First, we bring up the virtual interface

sudo ifconfig vboxnet0 192.168.56.1

Then we configure NAT.

sudo iptables -A FORWARD -o eth0 -i vboxnet0 -s 192.168.56.0/24 -m conntrack --ctstate NEW -j ACCEPT
sudo iptables -A FORWARD -m conntrack --ctstate ESTABLISHED,RELATED -j ACCEPT
sudo iptables -A POSTROUTING -t nat -j MASQUERADE

Update: You lose the configurations on the vboxnet0 device if you remove VirtualBox to update it to a newer release. You have two options: 1) reboot and get them back from the configuration file (I’ll make you generate in the next steps of the procedure) or 2) just repeat the two steps above. I tested option 2 with the upgrade from 4.0 to 4.1.

We want to make those changes permanent.

sudo iptables-save | sudo tee /etc/iptables.sav
sudo vi /etc/rc.local

We add these lines

iptables-restore < /etc/iptables.sav
ifconfig vboxnet0 192.168.56.1

and we enable IP forwarding

sudo sh -c "echo 1 > /proc/sys/net/ipv4/ip_forward"
sudo vi /etc/sysctl.conf

with these lines

# Internet connection sharing for VirtualBox VMs
# https://help.ubuntu.com/community/Internet/ConnectionSharing
net.ipv4.conf.default.forwarding=1
net.ipv4.conf.all.forwarding=1

Update: VirtualBox still works with that configuration after updating to Ubuntu 11.04 so you can safely chose to keep that file when the update process asks you whether to keep it or overwrite it with the standard one.

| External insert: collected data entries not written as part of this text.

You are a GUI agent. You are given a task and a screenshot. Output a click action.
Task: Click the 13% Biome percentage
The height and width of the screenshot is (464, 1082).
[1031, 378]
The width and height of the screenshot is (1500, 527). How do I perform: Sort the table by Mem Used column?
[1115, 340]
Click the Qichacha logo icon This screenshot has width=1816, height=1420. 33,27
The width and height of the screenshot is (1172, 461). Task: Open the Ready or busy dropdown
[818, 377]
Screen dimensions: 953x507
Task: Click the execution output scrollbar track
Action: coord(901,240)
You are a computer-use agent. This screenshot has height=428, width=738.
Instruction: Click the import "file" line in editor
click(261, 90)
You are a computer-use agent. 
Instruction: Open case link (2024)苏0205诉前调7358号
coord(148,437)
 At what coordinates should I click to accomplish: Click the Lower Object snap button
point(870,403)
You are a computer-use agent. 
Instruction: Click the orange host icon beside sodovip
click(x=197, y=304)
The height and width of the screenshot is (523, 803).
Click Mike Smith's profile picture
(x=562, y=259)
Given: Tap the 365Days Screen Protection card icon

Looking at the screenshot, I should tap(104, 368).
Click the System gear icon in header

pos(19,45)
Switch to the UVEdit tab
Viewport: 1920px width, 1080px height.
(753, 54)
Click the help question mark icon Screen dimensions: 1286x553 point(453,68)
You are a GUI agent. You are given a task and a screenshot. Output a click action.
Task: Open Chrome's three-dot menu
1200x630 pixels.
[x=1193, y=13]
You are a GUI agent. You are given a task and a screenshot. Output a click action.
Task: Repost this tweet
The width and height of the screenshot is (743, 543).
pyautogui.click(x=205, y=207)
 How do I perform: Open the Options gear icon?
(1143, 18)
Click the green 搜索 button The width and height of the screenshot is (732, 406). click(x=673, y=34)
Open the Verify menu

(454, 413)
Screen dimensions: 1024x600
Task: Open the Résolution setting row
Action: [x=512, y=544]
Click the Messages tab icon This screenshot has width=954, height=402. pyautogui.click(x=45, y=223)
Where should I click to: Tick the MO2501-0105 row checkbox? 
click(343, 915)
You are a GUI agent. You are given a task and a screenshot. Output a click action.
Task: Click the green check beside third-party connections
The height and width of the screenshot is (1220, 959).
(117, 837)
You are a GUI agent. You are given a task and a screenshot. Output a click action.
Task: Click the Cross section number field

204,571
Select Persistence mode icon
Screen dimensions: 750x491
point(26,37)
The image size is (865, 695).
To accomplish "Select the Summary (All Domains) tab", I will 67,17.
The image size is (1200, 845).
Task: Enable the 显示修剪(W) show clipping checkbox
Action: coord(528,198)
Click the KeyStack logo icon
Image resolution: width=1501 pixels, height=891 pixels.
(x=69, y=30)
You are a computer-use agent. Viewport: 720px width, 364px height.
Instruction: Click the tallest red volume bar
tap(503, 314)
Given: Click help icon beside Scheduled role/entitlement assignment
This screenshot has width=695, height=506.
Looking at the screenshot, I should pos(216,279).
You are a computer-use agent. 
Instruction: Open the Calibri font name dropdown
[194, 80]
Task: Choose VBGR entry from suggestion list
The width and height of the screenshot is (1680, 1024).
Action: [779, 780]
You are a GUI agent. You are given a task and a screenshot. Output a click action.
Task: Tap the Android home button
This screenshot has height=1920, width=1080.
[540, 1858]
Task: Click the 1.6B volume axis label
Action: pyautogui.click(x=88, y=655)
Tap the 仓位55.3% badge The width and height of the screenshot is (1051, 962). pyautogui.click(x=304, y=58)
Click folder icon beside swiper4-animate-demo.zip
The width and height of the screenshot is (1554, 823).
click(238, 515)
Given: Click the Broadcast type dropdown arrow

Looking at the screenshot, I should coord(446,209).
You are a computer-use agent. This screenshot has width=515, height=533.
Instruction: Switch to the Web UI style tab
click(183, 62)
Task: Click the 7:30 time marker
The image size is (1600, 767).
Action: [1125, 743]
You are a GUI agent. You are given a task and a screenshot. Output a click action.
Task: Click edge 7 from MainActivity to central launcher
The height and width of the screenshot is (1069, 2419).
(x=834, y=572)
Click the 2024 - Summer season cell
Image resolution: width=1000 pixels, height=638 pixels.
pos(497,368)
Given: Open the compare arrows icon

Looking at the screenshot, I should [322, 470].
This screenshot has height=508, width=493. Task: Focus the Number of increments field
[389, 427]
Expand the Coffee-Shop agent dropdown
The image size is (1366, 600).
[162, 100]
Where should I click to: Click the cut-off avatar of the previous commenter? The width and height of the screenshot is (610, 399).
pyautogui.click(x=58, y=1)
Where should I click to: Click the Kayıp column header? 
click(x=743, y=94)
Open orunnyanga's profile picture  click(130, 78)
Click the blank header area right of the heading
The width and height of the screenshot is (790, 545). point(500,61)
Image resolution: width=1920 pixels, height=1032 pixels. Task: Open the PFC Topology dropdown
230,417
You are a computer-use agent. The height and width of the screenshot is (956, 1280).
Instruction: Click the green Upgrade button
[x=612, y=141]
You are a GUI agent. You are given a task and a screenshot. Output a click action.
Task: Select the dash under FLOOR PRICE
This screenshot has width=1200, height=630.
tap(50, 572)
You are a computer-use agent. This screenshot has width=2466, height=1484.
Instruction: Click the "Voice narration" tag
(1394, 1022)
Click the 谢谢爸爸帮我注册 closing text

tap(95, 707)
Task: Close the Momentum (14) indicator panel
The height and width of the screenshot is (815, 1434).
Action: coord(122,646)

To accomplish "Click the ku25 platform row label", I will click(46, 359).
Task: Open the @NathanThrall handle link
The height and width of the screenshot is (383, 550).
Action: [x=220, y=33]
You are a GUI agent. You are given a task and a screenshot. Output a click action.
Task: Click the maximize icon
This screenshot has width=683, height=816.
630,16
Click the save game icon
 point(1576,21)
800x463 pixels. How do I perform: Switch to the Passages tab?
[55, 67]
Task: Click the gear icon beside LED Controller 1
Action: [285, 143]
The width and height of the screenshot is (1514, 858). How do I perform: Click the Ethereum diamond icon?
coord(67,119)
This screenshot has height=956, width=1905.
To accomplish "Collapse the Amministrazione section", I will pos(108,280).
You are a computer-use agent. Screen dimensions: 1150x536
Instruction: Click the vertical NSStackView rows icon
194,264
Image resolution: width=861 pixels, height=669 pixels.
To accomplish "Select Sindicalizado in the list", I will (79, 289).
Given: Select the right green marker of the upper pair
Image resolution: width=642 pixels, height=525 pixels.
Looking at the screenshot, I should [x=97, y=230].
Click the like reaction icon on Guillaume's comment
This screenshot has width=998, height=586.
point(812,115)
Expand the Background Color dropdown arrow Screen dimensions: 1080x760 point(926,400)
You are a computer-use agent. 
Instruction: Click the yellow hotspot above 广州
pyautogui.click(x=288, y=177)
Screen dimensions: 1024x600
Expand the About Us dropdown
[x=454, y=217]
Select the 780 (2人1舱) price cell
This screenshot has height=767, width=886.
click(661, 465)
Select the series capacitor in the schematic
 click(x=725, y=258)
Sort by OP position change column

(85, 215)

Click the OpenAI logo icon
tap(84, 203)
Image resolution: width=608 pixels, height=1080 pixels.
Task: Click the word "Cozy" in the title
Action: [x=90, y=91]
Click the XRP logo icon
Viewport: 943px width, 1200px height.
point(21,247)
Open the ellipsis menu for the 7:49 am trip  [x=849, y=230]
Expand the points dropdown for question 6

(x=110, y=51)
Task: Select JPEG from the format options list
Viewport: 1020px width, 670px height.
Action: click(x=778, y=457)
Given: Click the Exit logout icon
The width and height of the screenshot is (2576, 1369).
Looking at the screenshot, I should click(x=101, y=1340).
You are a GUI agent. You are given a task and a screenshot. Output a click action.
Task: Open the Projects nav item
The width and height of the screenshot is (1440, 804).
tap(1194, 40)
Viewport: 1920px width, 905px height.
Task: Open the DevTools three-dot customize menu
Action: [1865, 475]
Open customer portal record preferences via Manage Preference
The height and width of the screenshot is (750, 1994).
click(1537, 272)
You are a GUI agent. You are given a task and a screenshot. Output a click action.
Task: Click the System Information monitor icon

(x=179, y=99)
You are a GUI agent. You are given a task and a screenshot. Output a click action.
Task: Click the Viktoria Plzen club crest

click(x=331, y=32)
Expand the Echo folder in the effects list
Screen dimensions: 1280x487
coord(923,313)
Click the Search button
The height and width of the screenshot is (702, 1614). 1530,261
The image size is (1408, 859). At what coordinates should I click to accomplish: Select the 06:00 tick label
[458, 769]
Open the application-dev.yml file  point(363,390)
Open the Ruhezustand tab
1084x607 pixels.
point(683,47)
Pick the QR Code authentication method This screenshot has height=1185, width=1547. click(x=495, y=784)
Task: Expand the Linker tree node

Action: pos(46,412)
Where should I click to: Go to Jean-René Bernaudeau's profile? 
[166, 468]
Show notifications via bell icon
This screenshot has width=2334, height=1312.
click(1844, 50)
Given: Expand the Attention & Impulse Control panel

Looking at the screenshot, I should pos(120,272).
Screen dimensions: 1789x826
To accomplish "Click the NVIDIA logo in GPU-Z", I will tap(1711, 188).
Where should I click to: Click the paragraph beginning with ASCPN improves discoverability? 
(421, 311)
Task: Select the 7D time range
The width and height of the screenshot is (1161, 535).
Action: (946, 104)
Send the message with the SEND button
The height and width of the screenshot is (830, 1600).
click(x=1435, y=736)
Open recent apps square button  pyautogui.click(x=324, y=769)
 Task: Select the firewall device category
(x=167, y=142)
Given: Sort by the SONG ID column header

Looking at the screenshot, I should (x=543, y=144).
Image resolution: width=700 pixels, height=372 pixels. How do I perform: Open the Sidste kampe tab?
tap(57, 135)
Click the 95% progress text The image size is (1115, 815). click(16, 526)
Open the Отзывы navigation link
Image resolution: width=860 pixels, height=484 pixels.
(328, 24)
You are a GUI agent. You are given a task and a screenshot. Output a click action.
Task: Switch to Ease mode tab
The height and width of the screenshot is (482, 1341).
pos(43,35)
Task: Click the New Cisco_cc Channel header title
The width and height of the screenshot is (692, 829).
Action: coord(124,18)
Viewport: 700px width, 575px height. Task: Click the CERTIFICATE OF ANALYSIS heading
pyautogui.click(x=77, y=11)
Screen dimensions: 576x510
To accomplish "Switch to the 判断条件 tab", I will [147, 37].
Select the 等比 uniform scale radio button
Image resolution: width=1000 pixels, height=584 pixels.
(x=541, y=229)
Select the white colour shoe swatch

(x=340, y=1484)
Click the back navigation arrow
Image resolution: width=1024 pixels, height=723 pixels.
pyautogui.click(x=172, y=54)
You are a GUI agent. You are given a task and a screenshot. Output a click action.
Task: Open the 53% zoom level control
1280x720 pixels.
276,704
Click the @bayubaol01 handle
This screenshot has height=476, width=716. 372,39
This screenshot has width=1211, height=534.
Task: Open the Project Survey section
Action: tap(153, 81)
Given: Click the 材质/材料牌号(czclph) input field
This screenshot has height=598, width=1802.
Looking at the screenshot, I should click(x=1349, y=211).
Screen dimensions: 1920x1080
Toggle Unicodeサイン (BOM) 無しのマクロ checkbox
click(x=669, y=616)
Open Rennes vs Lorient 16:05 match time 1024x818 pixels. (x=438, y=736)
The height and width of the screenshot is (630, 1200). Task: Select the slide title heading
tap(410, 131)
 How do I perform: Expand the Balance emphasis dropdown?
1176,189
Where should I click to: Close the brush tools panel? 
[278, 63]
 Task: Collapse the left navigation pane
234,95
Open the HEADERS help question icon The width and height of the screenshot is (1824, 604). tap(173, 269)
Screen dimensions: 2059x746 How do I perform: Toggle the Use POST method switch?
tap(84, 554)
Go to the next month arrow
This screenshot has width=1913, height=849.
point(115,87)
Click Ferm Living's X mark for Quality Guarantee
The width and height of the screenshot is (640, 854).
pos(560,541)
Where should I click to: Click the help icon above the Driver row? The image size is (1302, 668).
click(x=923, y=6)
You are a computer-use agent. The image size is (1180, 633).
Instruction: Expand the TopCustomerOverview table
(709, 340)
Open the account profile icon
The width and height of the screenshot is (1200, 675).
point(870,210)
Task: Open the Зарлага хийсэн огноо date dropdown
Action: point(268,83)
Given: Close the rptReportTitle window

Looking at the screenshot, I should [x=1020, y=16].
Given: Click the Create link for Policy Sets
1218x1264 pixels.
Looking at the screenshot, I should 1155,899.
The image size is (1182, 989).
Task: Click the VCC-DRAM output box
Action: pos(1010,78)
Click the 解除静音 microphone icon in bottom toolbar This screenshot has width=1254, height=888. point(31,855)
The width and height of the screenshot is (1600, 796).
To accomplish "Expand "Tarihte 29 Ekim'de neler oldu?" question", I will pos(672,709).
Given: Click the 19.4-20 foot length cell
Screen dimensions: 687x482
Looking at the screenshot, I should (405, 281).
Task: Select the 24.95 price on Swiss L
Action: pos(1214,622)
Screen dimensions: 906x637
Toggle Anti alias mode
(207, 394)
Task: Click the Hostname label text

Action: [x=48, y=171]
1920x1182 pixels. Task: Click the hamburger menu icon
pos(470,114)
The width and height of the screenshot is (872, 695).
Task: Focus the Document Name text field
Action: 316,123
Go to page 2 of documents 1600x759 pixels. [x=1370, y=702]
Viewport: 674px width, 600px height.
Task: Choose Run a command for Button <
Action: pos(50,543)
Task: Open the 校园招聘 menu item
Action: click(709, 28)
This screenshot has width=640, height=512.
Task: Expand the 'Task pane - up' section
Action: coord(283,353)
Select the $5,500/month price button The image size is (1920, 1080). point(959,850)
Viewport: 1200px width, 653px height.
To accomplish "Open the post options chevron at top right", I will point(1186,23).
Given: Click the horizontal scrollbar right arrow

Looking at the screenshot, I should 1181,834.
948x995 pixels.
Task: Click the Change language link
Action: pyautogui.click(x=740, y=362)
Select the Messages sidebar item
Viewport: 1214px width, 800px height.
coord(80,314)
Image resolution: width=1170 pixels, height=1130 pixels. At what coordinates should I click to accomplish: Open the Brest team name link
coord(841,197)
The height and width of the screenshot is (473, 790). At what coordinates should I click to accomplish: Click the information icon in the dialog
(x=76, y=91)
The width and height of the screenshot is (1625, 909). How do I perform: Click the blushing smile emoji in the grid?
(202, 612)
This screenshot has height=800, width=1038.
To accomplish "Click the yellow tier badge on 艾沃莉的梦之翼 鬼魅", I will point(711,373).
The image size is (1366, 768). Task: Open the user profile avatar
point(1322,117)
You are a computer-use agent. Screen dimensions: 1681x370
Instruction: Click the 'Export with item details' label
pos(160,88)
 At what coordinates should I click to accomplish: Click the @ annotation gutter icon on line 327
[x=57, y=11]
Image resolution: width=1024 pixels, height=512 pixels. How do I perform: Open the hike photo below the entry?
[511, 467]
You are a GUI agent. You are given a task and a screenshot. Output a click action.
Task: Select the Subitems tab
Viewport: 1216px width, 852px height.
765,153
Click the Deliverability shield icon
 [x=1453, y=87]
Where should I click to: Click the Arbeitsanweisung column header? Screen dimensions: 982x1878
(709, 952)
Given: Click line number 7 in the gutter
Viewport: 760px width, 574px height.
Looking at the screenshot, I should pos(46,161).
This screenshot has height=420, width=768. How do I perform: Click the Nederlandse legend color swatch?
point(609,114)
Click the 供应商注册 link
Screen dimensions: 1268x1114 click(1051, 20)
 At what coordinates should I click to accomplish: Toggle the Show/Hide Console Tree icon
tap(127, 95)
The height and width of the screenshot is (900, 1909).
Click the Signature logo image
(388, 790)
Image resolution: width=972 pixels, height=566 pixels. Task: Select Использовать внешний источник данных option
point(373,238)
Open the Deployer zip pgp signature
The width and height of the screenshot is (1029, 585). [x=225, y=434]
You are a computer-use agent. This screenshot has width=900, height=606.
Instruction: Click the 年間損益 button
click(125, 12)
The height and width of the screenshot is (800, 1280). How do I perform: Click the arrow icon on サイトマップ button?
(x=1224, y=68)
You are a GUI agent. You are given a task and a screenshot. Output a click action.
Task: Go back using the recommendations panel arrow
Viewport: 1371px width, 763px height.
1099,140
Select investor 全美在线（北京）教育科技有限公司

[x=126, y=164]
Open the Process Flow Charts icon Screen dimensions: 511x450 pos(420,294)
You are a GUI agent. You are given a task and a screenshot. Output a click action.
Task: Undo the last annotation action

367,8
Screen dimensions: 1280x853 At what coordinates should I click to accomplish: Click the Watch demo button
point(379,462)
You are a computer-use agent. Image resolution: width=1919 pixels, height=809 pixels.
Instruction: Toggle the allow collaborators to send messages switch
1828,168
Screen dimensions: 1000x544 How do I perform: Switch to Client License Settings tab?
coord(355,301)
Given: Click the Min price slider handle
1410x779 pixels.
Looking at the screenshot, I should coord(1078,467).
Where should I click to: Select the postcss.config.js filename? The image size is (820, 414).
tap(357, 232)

By the way, it seems that IP forwarding is done with net.ipv4.ip_forward=1 in 11.04 but I didn’t tried it out.

We can restart the networking or reboot (it’s fast).

netstat -r should give something like this now:

Kernel IP routing table
Destination     Gateway              Genmask         Flags   MSS Window  irtt Iface
your.host.ip.addr *                  255.255.255.192 U         0 0          0 eth0
192.168.56.0      *                  255.255.255.0   U         0 0          0 vboxnet0
link-local        *                  255.255.0.0     U         0 0          0 eth0
default           your.gw.ip.addr    0.0.0.0         UG        0 0          0 eth0

Configure the guests

Start VirtualBox. Change the network of every guest OS to be Host Only Adapter, vboxnet0

Startup every VM in turn and change it’s network configuration.

DEBIAN

The configuration on the two Debian servers is a little complicated because they’re headless and everything must be done by command line.

sudo vi /etc/dhcp/dhclient.conf

Uncomment

prepend domain-name-servers comma_separated_list_of_DNS_ip_addresses;

Restart networking. That will update /etc/resolv.conf

sudo vi /etc/network/interfaces

Add a static address for eth0.

allow-hotplug eth0
iface eth0 inet static
address 192.168.56.x # x is any free address in the 192.161.56 network
netmask 255.255.255.0
gateway 192.168.56.1
up route add -net 192.168.56.0 netmask 255.255.255.0 gw 192.168.56.1
down route del -net 192.168.56.0 netmask 255.255.255.0 gw 192.168.56.1

Restart the networking or reboot.
You should be able to ping 192.168.56.1 and access the Internet. Check it with
telnet http://www.google.com 80
From the host system you should be able to ping and ssh this server.

WINDOWS XP

The configuration on the three Windows clients is easier, about as easy as on Ubuntu

Click Start, Control Panel, Network Connections.
Right click on the connection, Properties.
Select Internet Protocol (TCP/IP), click Properties.
Select Use the following IP address and enter
IP address: 192.168.56.x (x = an address you didn’t use yet)
Subnet mask: 255.255.255.0
Default gateway: 192.168.56.1
Preferred DNS server and Alternate DNS server: the addresses of the DNS of your provider.
Click OK and again OK.

You should be able to ping 192.168.56.1 and access the Internet. Start up a browser and check it.
From the host system you should be able to ping this machine.

Epilog

I can start my application servers on the host system and bind them to 192.168.56.1 even if VirtualBox is not started (remember to update the addresses in their configurations, probably from 127.0.0.1 to 192.168.56.1).
I can access the Internet from my guest systems, which is handy for downloading updates, but the Internet cannot access them thank to the internal NAT. Too bad VirtualBox doesn’t give us this setup out of the box. The closest option is Bridged Network but the guest systems are exposed on the Internet.